> **REQUIRED WORK**
Go through the entries below and print, exactly, the lines starting at the one with "Tap Michael Clemens's" and ending at the one with "The width and height of the screenshot is (1000, 563).", keeping both ends and no others.

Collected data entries
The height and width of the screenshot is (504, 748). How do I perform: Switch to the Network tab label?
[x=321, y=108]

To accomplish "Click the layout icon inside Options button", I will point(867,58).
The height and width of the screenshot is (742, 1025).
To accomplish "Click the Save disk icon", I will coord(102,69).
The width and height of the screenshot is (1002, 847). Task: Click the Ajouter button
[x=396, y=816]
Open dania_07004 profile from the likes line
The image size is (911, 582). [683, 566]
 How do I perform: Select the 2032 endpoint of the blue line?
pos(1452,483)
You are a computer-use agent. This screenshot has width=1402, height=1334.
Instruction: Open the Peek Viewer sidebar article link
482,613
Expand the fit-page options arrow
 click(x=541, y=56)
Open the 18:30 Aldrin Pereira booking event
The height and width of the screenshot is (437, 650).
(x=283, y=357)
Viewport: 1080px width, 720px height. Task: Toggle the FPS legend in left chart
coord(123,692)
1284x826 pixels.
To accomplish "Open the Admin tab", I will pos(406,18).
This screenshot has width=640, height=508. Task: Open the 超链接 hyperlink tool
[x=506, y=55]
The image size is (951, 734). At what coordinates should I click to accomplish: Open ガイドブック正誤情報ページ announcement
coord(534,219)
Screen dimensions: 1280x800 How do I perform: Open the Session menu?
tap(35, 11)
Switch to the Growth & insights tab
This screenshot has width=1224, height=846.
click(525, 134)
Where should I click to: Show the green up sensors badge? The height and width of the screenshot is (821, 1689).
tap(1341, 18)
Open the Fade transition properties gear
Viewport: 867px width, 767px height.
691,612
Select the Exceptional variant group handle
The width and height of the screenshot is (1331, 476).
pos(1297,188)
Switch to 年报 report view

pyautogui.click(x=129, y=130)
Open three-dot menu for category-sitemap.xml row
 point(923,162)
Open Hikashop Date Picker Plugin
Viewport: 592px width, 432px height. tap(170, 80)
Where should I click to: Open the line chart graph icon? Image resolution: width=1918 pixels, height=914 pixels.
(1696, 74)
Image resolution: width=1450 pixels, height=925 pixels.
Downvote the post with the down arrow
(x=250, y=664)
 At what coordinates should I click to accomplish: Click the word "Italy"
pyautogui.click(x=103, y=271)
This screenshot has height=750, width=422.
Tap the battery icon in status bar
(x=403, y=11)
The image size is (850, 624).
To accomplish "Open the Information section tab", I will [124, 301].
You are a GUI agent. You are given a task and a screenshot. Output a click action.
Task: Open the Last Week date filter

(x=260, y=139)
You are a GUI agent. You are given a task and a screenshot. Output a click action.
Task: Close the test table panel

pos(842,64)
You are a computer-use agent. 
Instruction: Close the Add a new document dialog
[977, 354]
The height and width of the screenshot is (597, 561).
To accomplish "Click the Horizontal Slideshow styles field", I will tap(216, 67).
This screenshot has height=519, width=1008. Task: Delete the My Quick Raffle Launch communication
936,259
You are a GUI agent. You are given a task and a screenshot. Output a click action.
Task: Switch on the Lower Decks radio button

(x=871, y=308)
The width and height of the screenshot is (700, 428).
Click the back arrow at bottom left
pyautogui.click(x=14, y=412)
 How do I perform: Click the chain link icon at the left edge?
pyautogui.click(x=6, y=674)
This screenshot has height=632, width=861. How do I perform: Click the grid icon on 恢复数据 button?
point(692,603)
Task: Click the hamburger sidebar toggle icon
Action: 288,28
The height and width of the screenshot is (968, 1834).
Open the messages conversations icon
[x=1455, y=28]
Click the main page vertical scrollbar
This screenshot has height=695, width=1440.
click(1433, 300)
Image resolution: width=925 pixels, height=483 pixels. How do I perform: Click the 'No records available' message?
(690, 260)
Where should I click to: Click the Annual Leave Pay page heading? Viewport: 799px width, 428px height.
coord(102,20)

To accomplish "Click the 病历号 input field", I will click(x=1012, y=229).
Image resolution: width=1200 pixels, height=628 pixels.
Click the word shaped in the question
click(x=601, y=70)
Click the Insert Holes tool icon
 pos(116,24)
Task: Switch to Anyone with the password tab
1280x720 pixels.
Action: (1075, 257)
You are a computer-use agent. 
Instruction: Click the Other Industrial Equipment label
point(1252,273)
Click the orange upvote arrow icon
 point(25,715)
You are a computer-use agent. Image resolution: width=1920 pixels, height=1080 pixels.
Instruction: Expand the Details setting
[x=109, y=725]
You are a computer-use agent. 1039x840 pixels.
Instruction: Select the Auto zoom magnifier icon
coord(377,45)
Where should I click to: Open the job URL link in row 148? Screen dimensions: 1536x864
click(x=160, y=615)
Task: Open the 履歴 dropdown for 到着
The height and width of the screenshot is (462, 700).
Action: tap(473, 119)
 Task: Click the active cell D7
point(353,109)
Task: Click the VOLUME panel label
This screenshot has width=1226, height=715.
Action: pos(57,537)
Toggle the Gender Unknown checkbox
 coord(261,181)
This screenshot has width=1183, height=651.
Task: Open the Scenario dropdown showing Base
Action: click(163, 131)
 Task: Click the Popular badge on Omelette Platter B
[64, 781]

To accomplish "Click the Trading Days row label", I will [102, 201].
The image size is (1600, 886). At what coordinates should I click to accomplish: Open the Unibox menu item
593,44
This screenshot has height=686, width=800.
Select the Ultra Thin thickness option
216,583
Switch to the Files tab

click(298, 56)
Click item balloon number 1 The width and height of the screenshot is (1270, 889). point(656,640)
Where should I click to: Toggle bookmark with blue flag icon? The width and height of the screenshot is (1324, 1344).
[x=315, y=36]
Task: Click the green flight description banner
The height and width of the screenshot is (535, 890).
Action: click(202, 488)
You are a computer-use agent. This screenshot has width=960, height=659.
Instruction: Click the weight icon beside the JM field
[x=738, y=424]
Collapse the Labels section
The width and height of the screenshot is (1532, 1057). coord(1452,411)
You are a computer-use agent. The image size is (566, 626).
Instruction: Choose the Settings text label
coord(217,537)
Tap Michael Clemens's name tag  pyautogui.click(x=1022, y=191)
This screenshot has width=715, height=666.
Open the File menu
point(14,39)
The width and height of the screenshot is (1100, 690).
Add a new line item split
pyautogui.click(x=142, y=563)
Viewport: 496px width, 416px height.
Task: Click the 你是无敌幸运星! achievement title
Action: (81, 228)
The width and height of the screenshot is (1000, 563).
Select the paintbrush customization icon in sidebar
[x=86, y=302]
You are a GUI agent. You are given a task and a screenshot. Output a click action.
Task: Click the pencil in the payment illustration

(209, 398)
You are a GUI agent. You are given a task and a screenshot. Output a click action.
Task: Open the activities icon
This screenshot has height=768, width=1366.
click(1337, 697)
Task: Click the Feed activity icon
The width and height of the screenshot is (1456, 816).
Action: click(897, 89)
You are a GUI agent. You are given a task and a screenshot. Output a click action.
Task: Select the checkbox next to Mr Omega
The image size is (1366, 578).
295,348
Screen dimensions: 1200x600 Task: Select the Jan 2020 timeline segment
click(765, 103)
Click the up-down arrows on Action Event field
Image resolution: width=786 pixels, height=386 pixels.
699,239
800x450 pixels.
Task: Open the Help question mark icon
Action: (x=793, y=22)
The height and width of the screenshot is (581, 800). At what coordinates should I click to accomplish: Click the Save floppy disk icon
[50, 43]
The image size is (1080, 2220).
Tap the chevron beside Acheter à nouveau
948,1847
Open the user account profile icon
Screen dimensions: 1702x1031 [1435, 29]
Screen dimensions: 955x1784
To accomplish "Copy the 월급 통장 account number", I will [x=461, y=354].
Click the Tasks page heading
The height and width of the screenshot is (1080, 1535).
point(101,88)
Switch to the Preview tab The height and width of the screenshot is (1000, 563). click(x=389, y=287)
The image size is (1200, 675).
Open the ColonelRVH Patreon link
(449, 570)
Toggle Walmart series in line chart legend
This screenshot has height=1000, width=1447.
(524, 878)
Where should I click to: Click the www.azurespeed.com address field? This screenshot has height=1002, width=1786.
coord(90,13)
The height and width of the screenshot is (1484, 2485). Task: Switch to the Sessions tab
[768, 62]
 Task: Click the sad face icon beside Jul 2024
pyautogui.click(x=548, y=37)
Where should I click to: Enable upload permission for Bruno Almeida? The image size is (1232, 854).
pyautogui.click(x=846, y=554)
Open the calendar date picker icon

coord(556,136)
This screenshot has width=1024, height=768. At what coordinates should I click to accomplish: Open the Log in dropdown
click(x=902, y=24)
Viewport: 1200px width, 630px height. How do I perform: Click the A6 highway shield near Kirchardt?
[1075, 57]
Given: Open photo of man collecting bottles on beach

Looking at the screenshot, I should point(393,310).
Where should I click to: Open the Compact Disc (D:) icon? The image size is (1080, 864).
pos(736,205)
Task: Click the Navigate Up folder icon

> **ANSWER TO THE EXERCISE**
Tap Michael Clemens's name tag  pyautogui.click(x=1022, y=191)
This screenshot has width=715, height=666.
Open the File menu
point(14,39)
The width and height of the screenshot is (1100, 690).
Add a new line item split
pyautogui.click(x=142, y=563)
Viewport: 496px width, 416px height.
Task: Click the 你是无敌幸运星! achievement title
Action: (81, 228)
The width and height of the screenshot is (1000, 563).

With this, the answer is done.